Fenugreek is a leguminous plant with the botanical name is Trigonella fœnum græcum. It has been used by humans for at least six thousand years, and all parts of the plant have something to offer - it is both a herb and a spice. It is most familiar to us in the West as an ingredient in curry powders. You may be more familiar with it in Indian grocery shops as methi.
As we would expect, various medicinal properties are associated with fenugreek. If you need scientific proof for many of the claims, you will have to wait a while, for there is as yet no high-level evidence for its benefits. It is claimed to be good for arthritis and diabetes and poor libido, so if the proof comes in, and if drug companies manage to locate and extract its active molecules, they will be sure to have a steady and increasing market for their product.
Unlike many other ‘Indian’ spices, fenugreek never became indispensible in Western cuisine. It was difficult to find any examples of its use, other than in curry powder, except for a single recipe in one of the cookery books of the famous Victorian chef, Alexis Soyer. The book is Pantropheon: or, a history of food and its preparation(1853), and the recipe is for Noix de Veau à la Tarentaise. I give you the recipe with a ‘please explain’ plea, as I am quite puzzled by it. The dish appears to be Soyer’s interpretation of an ancient Roman dish, but the appellation ‘à la Tarentaise’ indicates it is in the style suggestive of food from the Vallée de la Tarentaise, a valley of the Isère River in the Savoy region of the French Alps.
Noix de Veau à a Tarentaise.
Take a noix de veau [nut of veal], cook it in a saucepan with pepper, alisander*, and fenugreek seed; add, later, some wild marjoram, pine nuts, and dates; then moisten with a mixture of honey, vinegar, garum**, mustard, and oil. When the cookery of these various substances shall have made an homogeneous whole, serve.

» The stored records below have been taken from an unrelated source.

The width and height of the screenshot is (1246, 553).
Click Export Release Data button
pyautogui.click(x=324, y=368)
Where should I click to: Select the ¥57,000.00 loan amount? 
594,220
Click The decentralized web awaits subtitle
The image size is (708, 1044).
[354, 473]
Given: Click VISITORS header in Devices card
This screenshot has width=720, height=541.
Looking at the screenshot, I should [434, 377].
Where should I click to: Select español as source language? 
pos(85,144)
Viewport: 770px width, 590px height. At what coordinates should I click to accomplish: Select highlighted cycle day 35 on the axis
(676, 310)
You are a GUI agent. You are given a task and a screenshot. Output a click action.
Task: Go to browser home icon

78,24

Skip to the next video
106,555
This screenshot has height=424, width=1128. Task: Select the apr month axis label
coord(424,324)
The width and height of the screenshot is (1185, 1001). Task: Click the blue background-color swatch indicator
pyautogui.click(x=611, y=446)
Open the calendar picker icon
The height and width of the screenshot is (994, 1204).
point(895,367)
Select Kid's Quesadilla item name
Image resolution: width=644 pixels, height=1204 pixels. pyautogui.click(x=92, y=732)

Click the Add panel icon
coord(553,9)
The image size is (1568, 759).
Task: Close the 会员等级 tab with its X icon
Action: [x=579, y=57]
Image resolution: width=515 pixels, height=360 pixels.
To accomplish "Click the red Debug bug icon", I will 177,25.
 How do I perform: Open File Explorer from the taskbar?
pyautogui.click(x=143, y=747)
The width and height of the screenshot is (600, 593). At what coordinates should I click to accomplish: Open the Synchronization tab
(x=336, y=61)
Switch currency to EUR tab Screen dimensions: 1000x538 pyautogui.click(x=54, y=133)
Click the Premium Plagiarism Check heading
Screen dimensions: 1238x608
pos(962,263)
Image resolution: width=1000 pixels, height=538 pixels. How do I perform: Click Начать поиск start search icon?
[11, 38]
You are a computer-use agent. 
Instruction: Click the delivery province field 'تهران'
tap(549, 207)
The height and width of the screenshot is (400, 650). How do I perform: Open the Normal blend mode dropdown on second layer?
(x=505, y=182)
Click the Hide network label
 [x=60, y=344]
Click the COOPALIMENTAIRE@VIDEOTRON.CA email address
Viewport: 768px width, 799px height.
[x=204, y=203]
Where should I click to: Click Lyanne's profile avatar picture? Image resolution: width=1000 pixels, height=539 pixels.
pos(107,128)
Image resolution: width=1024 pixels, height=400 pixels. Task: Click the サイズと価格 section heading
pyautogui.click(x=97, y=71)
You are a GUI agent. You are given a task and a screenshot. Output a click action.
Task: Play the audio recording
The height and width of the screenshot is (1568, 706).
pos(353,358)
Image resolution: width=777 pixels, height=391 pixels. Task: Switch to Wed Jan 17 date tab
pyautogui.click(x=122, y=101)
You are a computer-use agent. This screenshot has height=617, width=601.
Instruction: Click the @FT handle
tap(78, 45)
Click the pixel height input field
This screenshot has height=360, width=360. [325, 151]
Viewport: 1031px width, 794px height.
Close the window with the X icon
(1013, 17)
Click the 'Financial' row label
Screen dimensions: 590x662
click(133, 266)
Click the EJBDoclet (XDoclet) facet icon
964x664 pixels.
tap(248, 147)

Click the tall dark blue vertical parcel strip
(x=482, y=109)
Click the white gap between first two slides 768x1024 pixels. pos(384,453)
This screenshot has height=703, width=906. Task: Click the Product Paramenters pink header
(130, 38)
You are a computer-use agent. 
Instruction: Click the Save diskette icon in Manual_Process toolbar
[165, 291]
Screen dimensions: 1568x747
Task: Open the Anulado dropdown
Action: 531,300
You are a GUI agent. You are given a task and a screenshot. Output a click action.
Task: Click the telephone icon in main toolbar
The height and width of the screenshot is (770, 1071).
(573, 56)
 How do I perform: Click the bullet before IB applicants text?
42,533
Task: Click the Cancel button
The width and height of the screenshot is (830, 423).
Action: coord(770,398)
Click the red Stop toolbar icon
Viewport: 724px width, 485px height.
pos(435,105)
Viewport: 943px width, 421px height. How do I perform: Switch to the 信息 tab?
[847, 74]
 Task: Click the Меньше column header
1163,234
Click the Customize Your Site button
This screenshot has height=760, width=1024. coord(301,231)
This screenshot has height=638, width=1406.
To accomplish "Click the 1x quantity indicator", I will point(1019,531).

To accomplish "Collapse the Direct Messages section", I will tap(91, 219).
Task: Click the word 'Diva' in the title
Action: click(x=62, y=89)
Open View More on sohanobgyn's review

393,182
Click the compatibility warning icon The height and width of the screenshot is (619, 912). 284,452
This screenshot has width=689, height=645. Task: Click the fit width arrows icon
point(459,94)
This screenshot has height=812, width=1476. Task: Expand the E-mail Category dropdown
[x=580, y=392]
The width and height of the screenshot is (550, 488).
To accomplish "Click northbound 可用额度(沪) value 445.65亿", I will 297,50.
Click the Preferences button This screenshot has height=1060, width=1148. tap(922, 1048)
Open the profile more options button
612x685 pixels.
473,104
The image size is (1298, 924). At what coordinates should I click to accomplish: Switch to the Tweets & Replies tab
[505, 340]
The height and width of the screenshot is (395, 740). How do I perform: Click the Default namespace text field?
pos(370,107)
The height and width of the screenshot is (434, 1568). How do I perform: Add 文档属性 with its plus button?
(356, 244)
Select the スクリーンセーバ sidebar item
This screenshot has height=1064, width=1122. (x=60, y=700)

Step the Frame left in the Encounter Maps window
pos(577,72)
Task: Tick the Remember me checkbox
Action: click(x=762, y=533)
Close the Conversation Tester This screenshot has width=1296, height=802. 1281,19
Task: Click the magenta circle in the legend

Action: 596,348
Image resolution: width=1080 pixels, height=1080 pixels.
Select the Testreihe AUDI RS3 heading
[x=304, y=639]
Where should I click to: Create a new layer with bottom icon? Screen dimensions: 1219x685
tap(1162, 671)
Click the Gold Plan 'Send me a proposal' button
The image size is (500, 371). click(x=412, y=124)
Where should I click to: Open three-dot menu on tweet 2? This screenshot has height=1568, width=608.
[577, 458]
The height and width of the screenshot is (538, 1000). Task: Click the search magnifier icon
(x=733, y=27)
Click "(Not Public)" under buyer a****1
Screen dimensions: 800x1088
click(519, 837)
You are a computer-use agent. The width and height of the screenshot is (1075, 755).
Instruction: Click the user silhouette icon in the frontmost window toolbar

*alisander: ‘herb Alexander’, also known as Horse-parsley, Smyrnium, Black pot-herb; somewhat like celery; native to the Mediterranean, but widely naturalized in British coastal regions. Smyrnium olusatrum, Fam. Umbellliferae
*garum: a universal condiment made from fermented fish used by the Romans.
Quotation for the Day
The winter hours were long to him who had no spice-warmed cup.